#### Problem statement:
These records contain pictures, which must be left out; copy exactly the lines from the one with "Restaurant Lists (120, 2218)" up to and including the one with "ದೀಪಾವಳಿಯ ನಂತರ ದೆಹಲಿ-ಎನ್‌ಸಿಆರ್‌ನಲ್ಲಿ".

(The data begins)

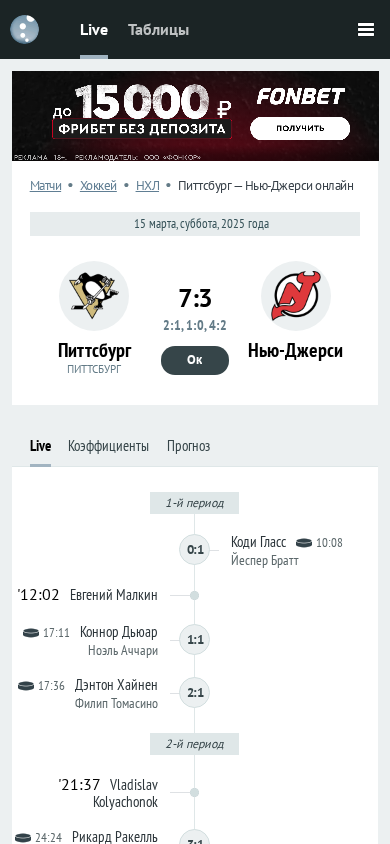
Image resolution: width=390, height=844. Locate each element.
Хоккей (98, 185)
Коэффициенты (108, 445)
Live (94, 29)
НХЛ (148, 185)
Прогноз (188, 445)
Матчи (46, 185)
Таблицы (158, 29)
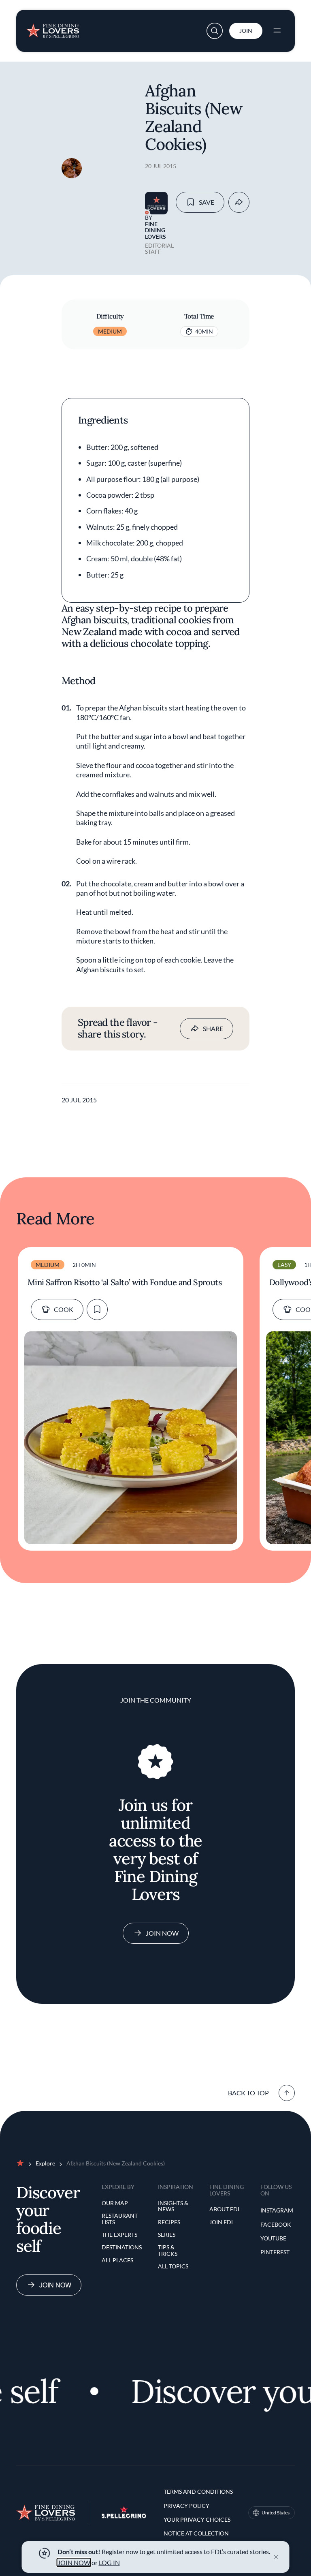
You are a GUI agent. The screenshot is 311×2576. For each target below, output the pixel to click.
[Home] (52, 28)
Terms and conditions (198, 2491)
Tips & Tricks (167, 2250)
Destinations (122, 2247)
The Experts (119, 2235)
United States (276, 2513)
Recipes (169, 2222)
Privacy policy (186, 2505)
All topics (173, 2266)
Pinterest (275, 2252)
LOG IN (109, 2562)
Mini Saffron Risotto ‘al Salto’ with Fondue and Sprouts (125, 1282)
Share (213, 1028)
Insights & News (173, 2206)
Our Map (115, 2203)
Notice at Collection (196, 2533)
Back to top (248, 2093)
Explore (45, 2163)
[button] (215, 31)
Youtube (273, 2238)
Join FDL (221, 2222)
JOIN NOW (74, 2562)
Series (166, 2235)
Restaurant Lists (120, 2218)
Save (206, 202)
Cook (63, 1309)
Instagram (276, 2210)
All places (117, 2260)
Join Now (162, 1933)
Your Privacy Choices (197, 2519)
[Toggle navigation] (277, 31)
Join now (55, 2284)
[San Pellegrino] (124, 2515)
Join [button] (245, 30)
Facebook (275, 2224)
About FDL (225, 2209)
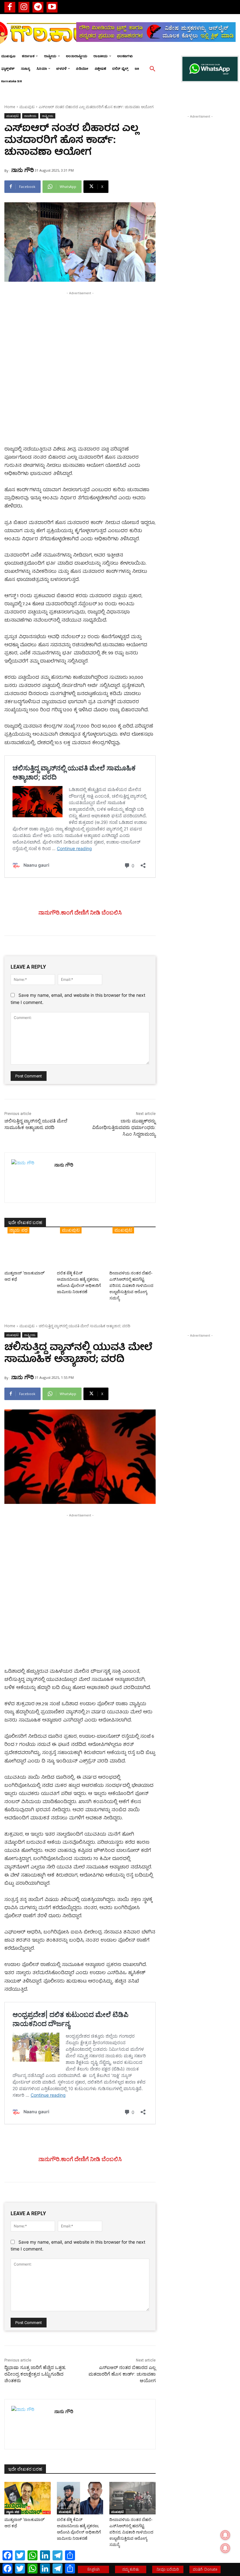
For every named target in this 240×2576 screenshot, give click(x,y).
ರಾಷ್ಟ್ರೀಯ (47, 115)
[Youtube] (52, 7)
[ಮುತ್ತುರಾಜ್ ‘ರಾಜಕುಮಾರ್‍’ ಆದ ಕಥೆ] (27, 1251)
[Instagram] (23, 7)
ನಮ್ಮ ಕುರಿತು (130, 2569)
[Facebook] (9, 7)
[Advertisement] (80, 340)
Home (9, 106)
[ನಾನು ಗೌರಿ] (29, 1177)
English (94, 2569)
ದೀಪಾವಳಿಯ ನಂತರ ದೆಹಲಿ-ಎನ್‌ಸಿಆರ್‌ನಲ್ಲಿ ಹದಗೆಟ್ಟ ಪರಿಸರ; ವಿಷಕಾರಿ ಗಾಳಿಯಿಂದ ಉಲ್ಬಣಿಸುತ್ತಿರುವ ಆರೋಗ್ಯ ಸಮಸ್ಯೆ (131, 1285)
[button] (152, 69)
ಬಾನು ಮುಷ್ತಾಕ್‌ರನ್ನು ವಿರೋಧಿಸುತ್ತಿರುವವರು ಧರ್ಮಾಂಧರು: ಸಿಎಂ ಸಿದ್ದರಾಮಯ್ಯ (124, 1127)
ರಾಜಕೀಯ (30, 115)
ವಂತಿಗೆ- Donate (205, 2569)
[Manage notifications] (225, 2548)
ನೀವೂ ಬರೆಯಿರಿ (168, 2569)
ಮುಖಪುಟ (27, 106)
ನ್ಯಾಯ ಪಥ (18, 1230)
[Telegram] (37, 7)
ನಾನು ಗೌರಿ (22, 170)
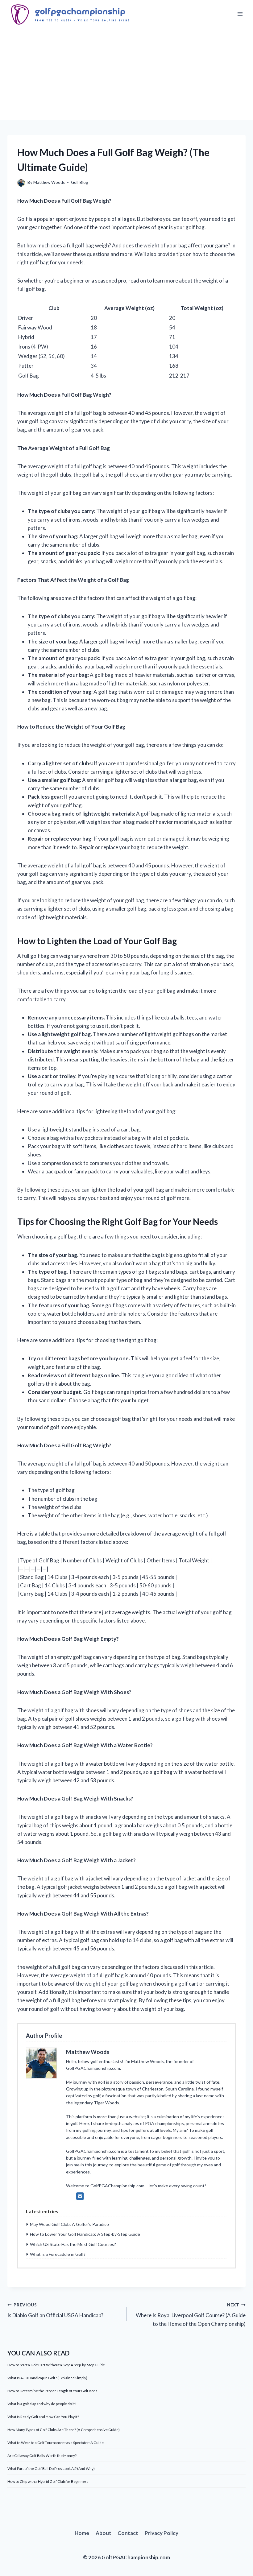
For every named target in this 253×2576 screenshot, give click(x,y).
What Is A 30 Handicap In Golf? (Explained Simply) (47, 2377)
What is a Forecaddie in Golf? (57, 2254)
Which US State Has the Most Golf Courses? (73, 2244)
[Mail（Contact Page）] (80, 2196)
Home (82, 2533)
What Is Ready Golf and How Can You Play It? (43, 2416)
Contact (128, 2533)
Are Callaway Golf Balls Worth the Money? (42, 2455)
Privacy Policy (161, 2533)
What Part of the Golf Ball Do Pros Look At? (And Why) (51, 2468)
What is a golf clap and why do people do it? (41, 2403)
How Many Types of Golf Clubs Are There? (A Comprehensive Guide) (63, 2429)
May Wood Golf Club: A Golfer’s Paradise (69, 2224)
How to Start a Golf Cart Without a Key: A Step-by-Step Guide (56, 2365)
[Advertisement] (126, 74)
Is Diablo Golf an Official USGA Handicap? (55, 2310)
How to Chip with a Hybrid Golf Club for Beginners (47, 2481)
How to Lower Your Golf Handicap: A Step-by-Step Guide (85, 2234)
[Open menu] (240, 14)
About (103, 2533)
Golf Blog (79, 182)
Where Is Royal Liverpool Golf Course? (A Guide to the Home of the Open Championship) (191, 2314)
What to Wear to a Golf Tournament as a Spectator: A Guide (55, 2442)
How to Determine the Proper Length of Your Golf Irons (52, 2390)
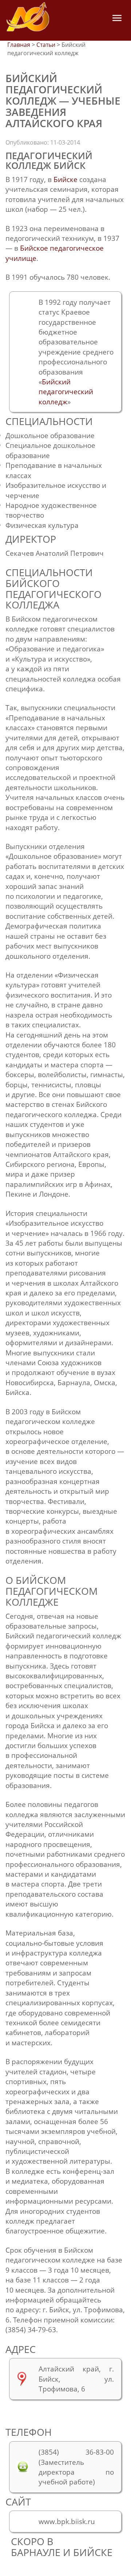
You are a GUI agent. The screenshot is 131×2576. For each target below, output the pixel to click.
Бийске (65, 179)
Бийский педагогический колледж (66, 392)
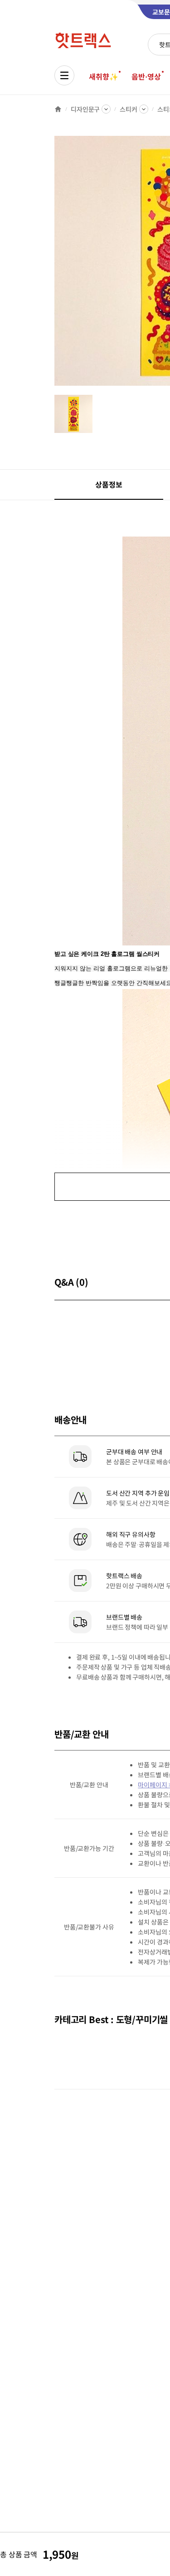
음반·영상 (145, 76)
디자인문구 (85, 109)
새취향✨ (103, 76)
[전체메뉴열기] (64, 75)
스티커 (128, 109)
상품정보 (108, 484)
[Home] (58, 109)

(The data ends)

#### Reply to the exercise:
Restaurant Lists (120, 2218)
Save (206, 202)
Cook (63, 1309)
Instagram (276, 2210)
All places (117, 2260)
Join Now (162, 1933)
Your Privacy Choices (197, 2519)
[Toggle navigation] (277, 31)
Join now (55, 2284)
[San Pellegrino] (124, 2515)
Join [button] (245, 30)
Facebook (275, 2224)
About FDL (225, 2209)
For every named target in this 240×2576 screenshot, give click(x,y).
ರಾಷ್ಟ್ರೀಯ (47, 115)
[Youtube] (52, 7)
[ಮುತ್ತುರಾಜ್ ‘ರಾಜಕುಮಾರ್‍’ ಆದ ಕಥೆ] (27, 1251)
[Instagram] (23, 7)
ನಮ್ಮ ಕುರಿತು (130, 2569)
[Facebook] (9, 7)
[Advertisement] (80, 340)
Home (9, 106)
[ನಾನು ಗೌರಿ] (29, 1177)
English (94, 2569)
ದೀಪಾವಳಿಯ ನಂತರ ದೆಹಲಿ-ಎನ್‌ಸಿಆರ್‌ನಲ್ಲಿ ಹದಗೆಟ್ಟ ಪರಿಸರ; ವಿಷಕಾರಿ ಗಾಳಿಯಿಂದ ಉಲ್ಬಣಿಸುತ್ತಿರುವ ಆರೋಗ್ಯ ಸಮಸ್ಯೆ (131, 1285)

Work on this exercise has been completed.